Some 29,700 pre-owned houses changed hands in Shanghai last month, according to data released on the website of the Shanghai Real Estate Trading Center. The figure rose 26 percent to 242,700 units last year from the previous year.
Shanghai introduced several supporting policies in late May and September, including easing purchase restrictions, lowering downpayment ratios and mortgage rates, and removing the distinction between ordinary and non-ordinary residential properties.

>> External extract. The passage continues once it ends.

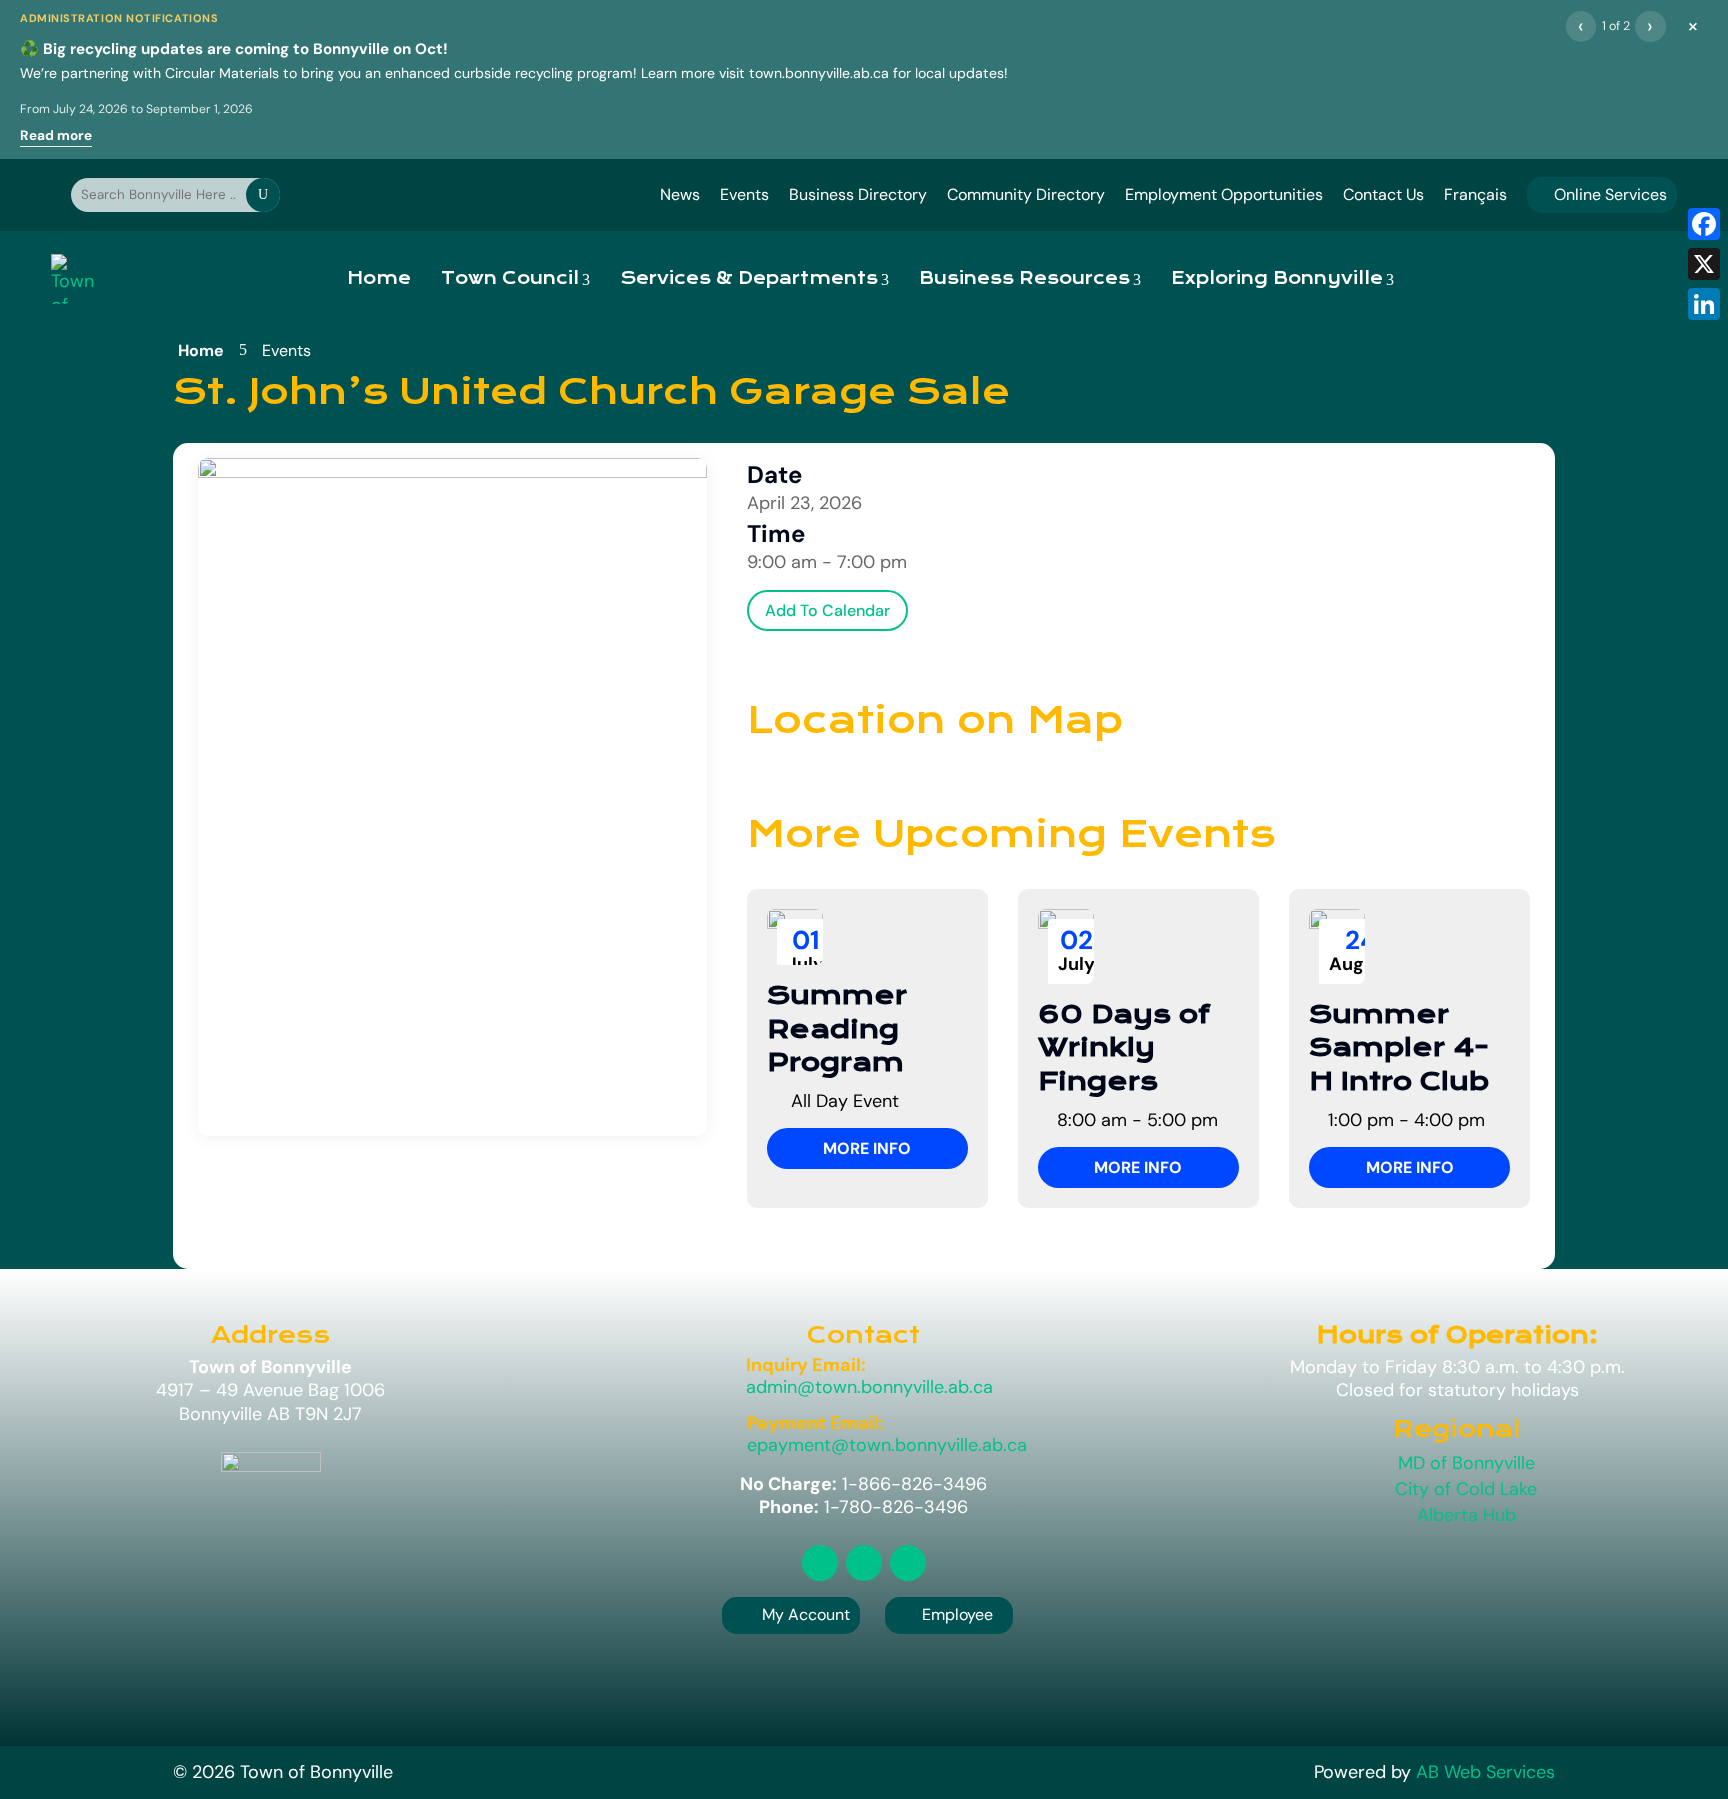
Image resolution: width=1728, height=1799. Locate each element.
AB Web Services (1485, 1772)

These measures fueled a strong real estate market recovery in the fourth quarter of last year, insiders said.
Monthly pre-owned home sales climbed steadily last quarter, while there were 10 days in December with daily online sales of over 1,000 units, which peaked at more than 1,400 units, Lu Wenxi, senior market analyst at the local branch of Centaline Real Estate, told Yicai.

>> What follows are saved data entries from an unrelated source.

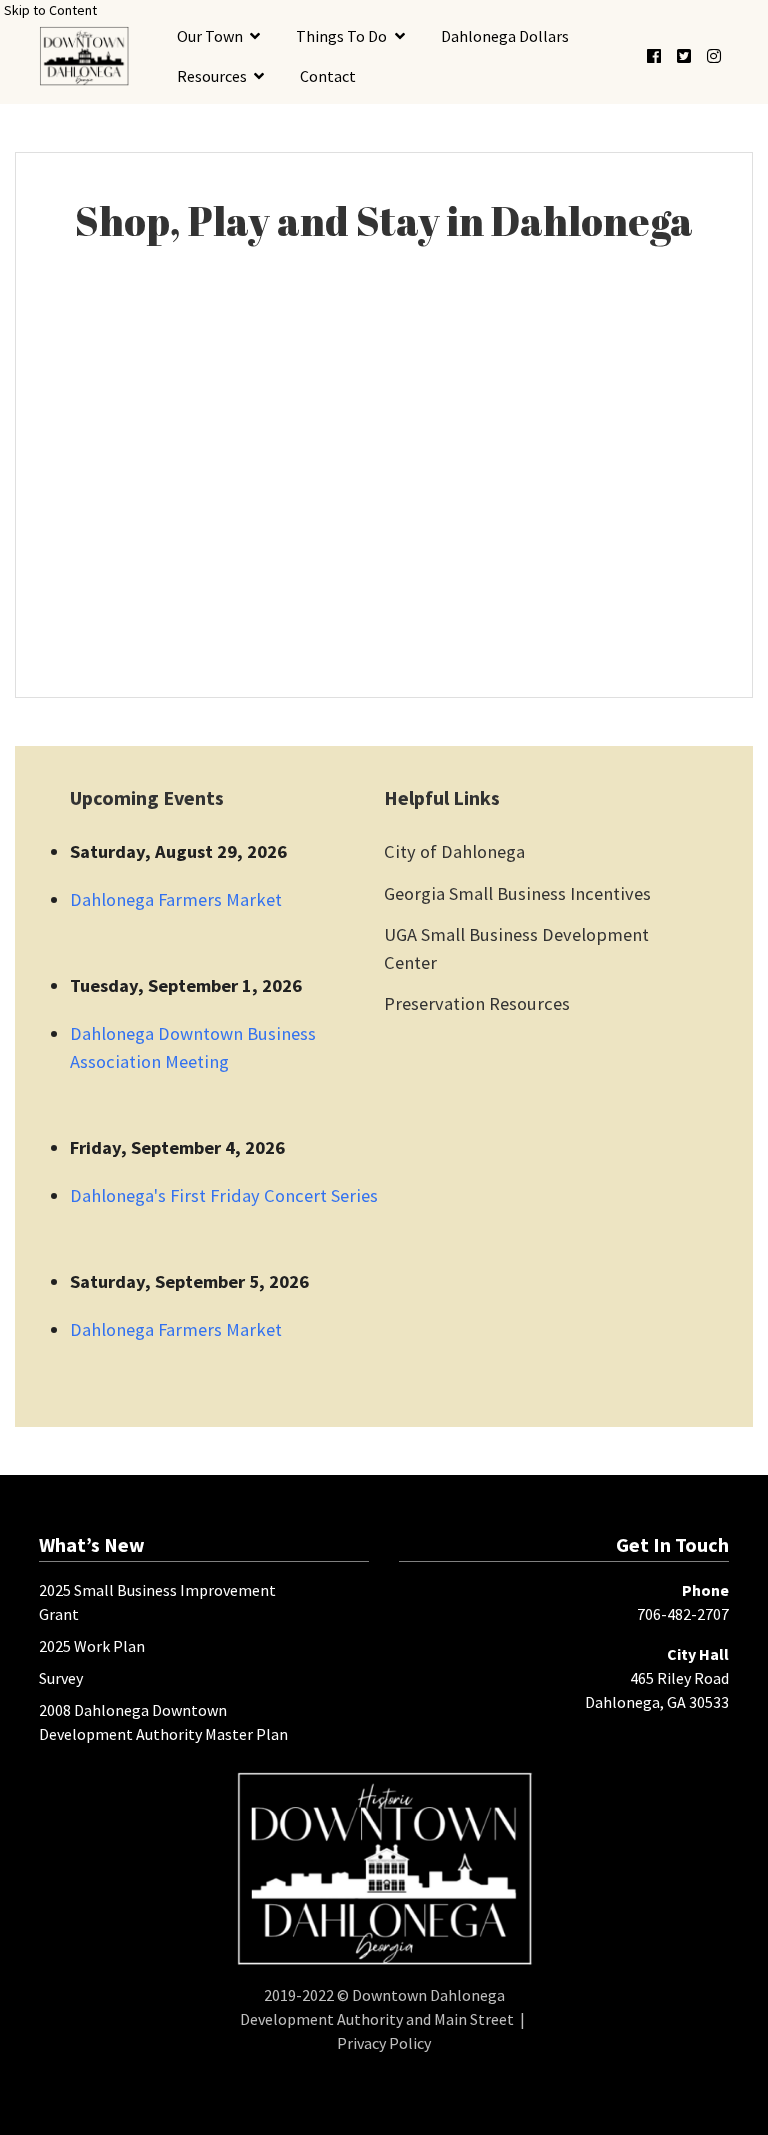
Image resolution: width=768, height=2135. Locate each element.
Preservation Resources (477, 1003)
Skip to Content (50, 10)
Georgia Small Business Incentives (517, 893)
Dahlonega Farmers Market (176, 899)
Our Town (210, 36)
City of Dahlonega (454, 851)
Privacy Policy (384, 2043)
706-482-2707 (683, 1614)
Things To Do (341, 36)
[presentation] (84, 55)
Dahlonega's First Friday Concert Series (224, 1195)
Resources (212, 76)
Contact (328, 76)
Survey (61, 1678)
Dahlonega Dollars (505, 36)
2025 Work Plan (92, 1646)
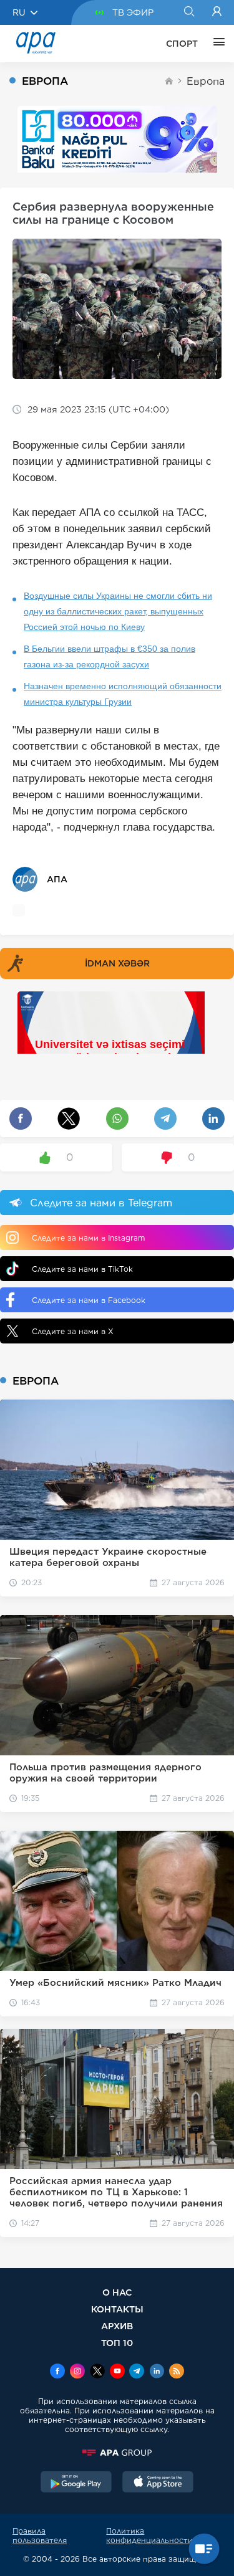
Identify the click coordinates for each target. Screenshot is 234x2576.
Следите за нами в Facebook (88, 1300)
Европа (206, 81)
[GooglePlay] (76, 2483)
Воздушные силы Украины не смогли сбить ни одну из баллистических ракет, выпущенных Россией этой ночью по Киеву (118, 611)
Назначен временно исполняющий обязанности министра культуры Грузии (123, 694)
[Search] (189, 12)
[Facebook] (57, 2372)
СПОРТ (182, 44)
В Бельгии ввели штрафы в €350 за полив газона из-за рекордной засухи (109, 656)
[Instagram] (77, 2372)
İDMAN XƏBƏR (117, 963)
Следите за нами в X (73, 1331)
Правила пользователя (39, 2535)
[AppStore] (157, 2483)
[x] (97, 2372)
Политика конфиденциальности (149, 2535)
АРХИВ (117, 2326)
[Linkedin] (156, 2372)
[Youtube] (117, 2372)
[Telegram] (136, 2372)
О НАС (117, 2292)
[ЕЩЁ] (216, 43)
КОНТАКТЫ (117, 2309)
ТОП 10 (117, 2342)
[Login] (217, 12)
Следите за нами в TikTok (82, 1269)
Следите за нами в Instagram (88, 1238)
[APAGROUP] (117, 2453)
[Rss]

The number of Lianjia clients visiting properties in Shanghai nearly doubled to reach a record high last year from 2020, according to data from the leading Chinese real estate agent.
Prices also stabilized thanks to the sustained rise in sales, Lu noted. Most second-hand houses were offered at around an 85 percent discount before the new supporting policies kicked in late September, but the bargaining room significantly narrowed afterward, and most discounts settled around 95 percent, Lu pointed out.
Since 2022, Shanghai's pre-owned home prices have been falling by an average of around 1 percent a month, according to market research firm CRIC. However, the decline gradually slowed as the market picked up last October.
Despite a roughly 20 percent year-on-year drop in new home sales last year, the average price of newly built houses in Shanghai rose 15.2 percent to CNY76,522 (USD10,437) per square meter because of a significant growth in luxury home sales.
More than 2,500 new properties priced at over CNY30 million (USD4.1 million) were sold in Shanghai last year, a 170 percent surge from the year before, according to Lu. Data from CRIC also showed that the figure accounted for 62 percent of the total in China.